BOSTON (CBS/AP) — A report by the state’s emergency management agency cites a “lack of weapons discipline” among some police officers during the chaotic events that unfolded when the Boston Marathon bombing suspects were tracked down in suburban Watertown several days after the April 2013 blasts.
Read: The Report (.pdf)
The report, released Friday, says while the first officers who encountered suspects Dzhokhar Tsarnaev and Tamerlan Tsarnaev acted correctly with their weapons during the ensuing firefight, officers who arrived later opened fire “without necessarily having identified and lined up their target.”
Transit police officer Dic Donohue was seriously wounded during the gunfire. The report does not explicitly say if he was shot by another officer.
The report says an officer later fired his weapon “without appropriate authority” after Dzhokhar Tsarnaev was discovered hiding in a boat later that day.
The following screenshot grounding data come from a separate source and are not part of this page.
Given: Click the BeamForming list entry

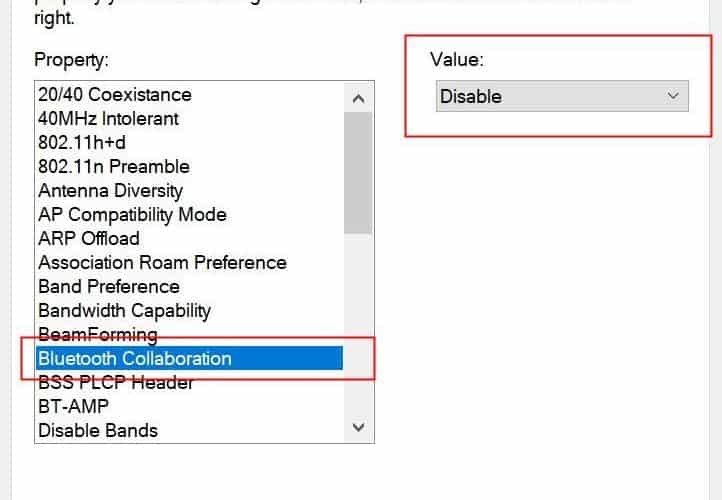Looking at the screenshot, I should tap(97, 334).
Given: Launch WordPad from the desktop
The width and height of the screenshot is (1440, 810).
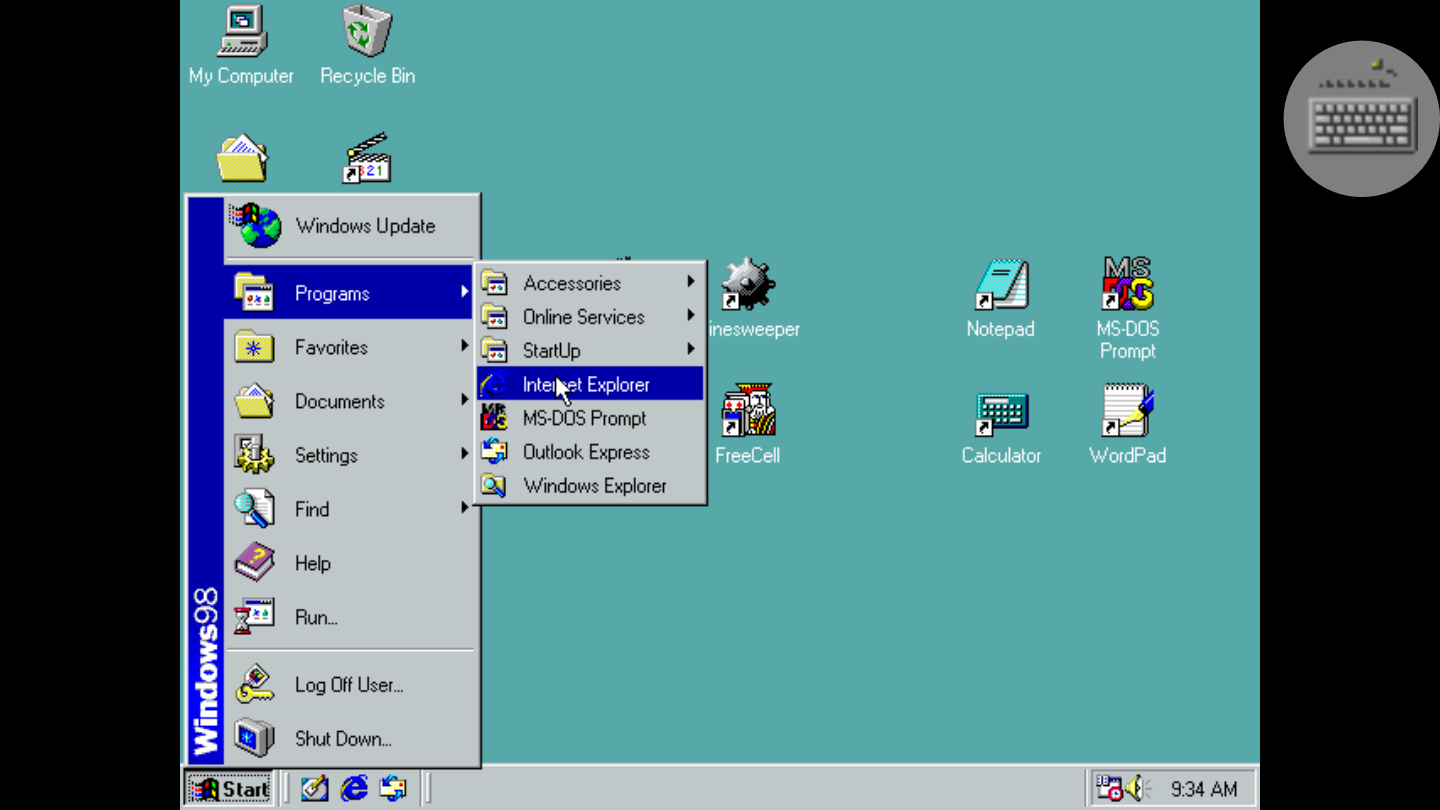Looking at the screenshot, I should pyautogui.click(x=1127, y=413).
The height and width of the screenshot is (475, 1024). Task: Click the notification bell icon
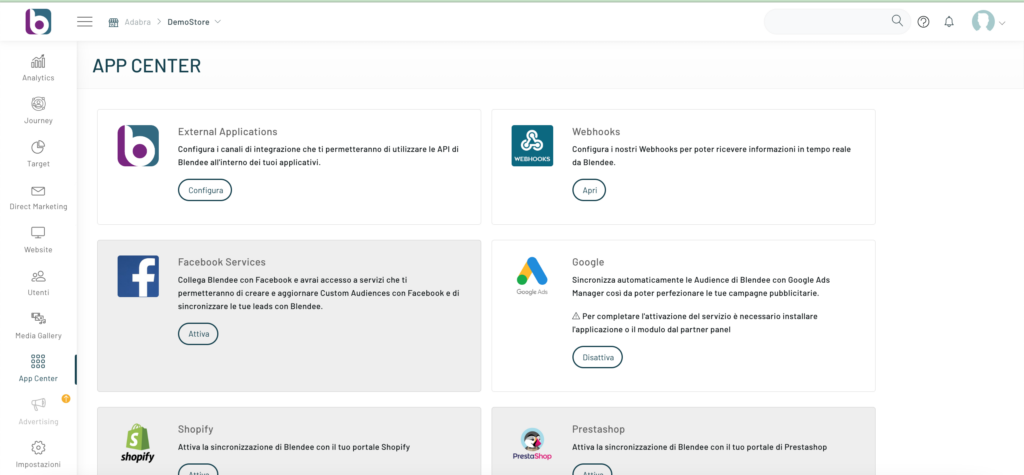pyautogui.click(x=949, y=22)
According to MEMA, that shot “created dangerous crossfire situations” because several officers began shooting, believing that Tsarnaev was firing at them.
Boston Police Commissioner William Evans, who was manning the scene that day, says it was unprecedented and fluid for law enforcement.
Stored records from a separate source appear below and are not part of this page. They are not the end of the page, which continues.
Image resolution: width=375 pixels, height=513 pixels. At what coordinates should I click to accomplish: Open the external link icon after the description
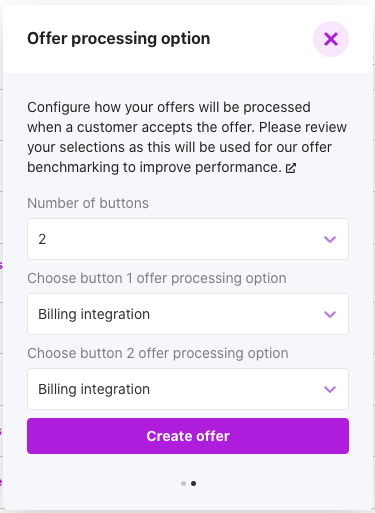coord(291,168)
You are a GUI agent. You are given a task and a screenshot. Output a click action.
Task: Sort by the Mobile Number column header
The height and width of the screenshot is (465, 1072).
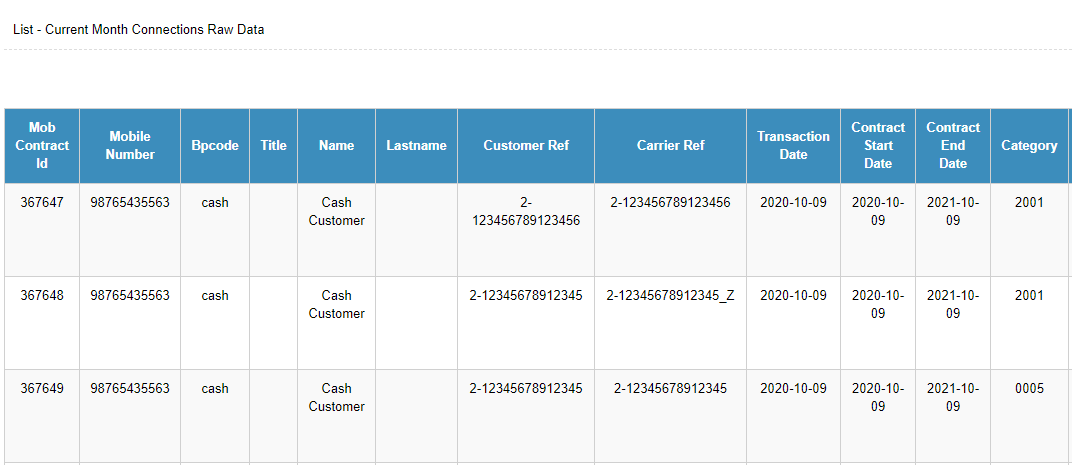(130, 145)
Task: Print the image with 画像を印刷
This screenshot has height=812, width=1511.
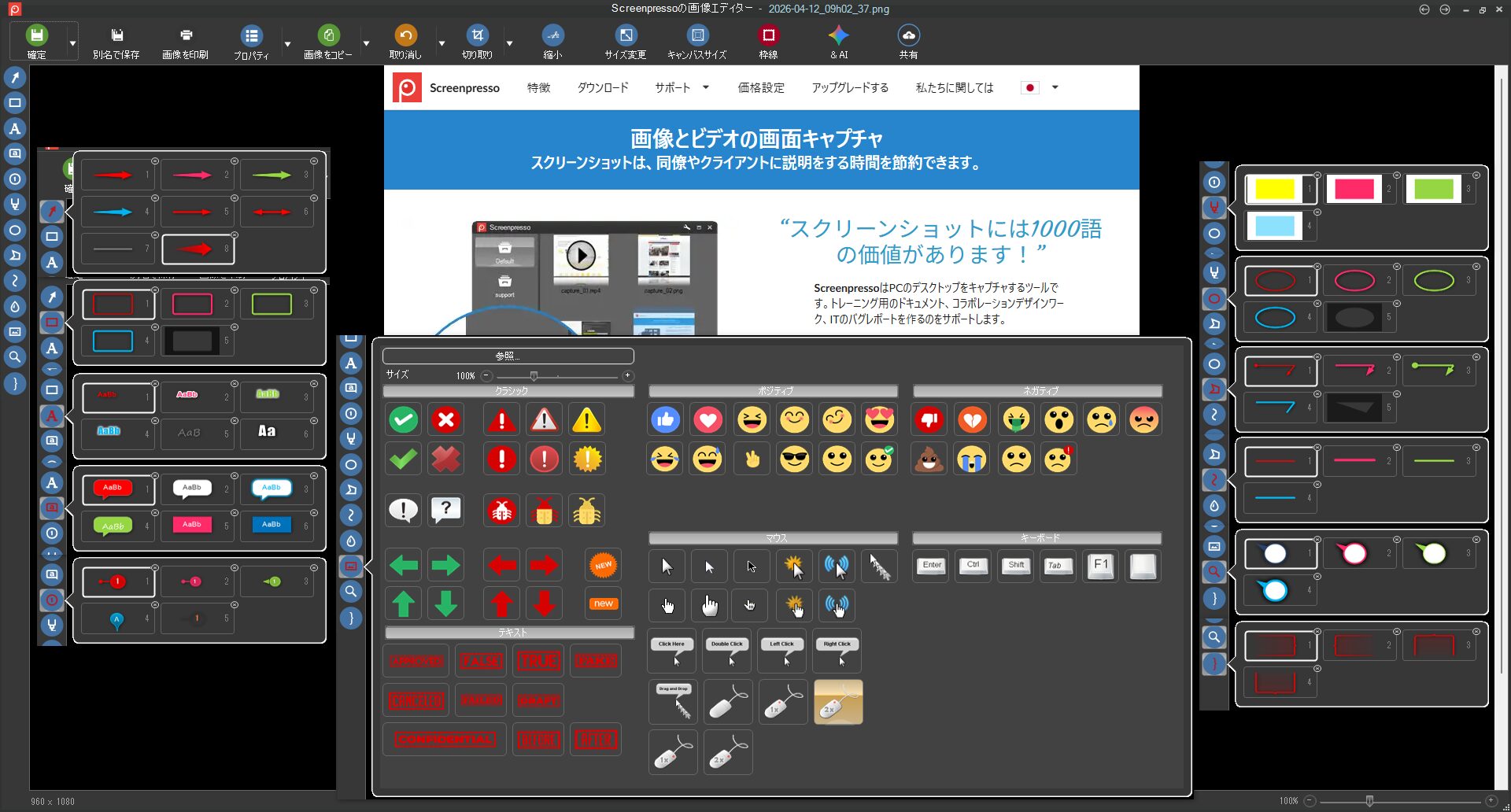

“I thought we had great control up to that point as soon as they started firing we were screaming for them to hold their fire both on the radio and we were able to slow it down,” Evans says.
After the firefight with the Tsarnaev brothers, an unmarked Massachusetts State Police truck was shot at by an officer who believed it was stolen, the report found. A Boston Police Officer and state trooper who were inside were uninjured.
WBZ security analyst Ed Davis was the city of Boston’s police commissioner at the time of the bombings. He says the report offers useful guidance going forward.
“The truth of the matter here is we’ve never experienced this in American law enforcement before,” Davis said. “And so now we’re looking at a new dynamic, a new dimension of what police officers need to be able to respond to.”
Davis also responded to the report’s criticism of a lack of “weapons discipline.”
“No question there were too many shots fired in these situations,” Davis said. “It’s not a criticism of the officers; quite frankly this same dynamic plays out in military situations. When you’re under fire the natural instinct is to fire back, but we need to be more disciplined in the use of our weapons.”
Boston Mayor Marty Walsh said in a Friday statement that the city continues to learn lessons from the Boston Marathon bombings.
“I am proud that this report highlights the tremendous efforts of so many city workers following the violence that struck our City two years ago, including the re-opening of Boylston Street in the aftermath of the bombing, and the incredible response of our hospitals and medical personnel.
I know that over the past two years City departments have worked together diligently to take the lessons learned from the bombings and drastically improve our emergency response protocols so we are even better prepared for the future, and we can set the example for other cities.
The tragedy of April 15, 2013 will forever leave a mark on our City, and as we will always remember those who lost so much that day, we also reflect on how tragedy brought out the best of who we are as a community.”
MEMA’s report determined that cell phone service failed after the bombings because the system was overwhelmed, not because officials shut it down to stop another bomb.
Though several areas in need of improvement were listed by MEMA, the organization also pointed out that changes have been made since the bombings. Specifically, the State Police point the 2013 and 2014 July 4th Esplanade celebrations and the 2014 Boston Marathon as examples of greater coordination of multiple agencies for large event planning and management.
“Overall, the response to the Boston Marathon bombings must be considered a great success,” the report says.
In particular, the report praised the work of first responders at the Boston Marathon finish line as they tended to injured spectators.